> **Work to be completed**:
Exclude the pictures, then repeat exactly each line from the one containing "You are a computer-use" to the final line of the records that follow.
━━━━━━
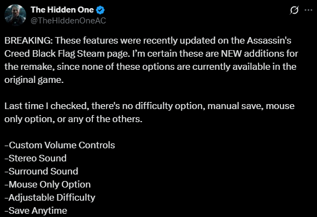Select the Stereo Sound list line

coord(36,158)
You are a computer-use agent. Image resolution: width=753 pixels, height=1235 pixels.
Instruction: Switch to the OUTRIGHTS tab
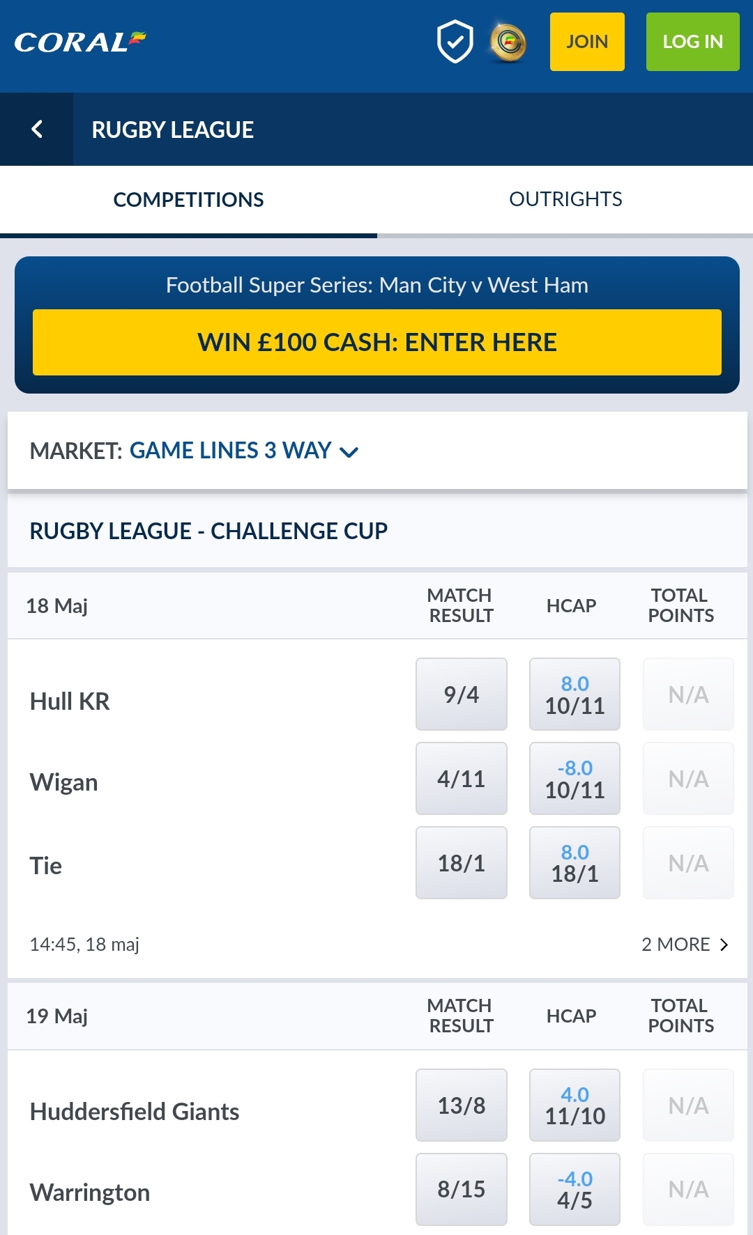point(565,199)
━━━━━━
> **Answer**:
You are a computer-use agent. Image resolution: width=753 pixels, height=1235 pixels.
Instruction: Switch to the OUTRIGHTS tab
point(565,199)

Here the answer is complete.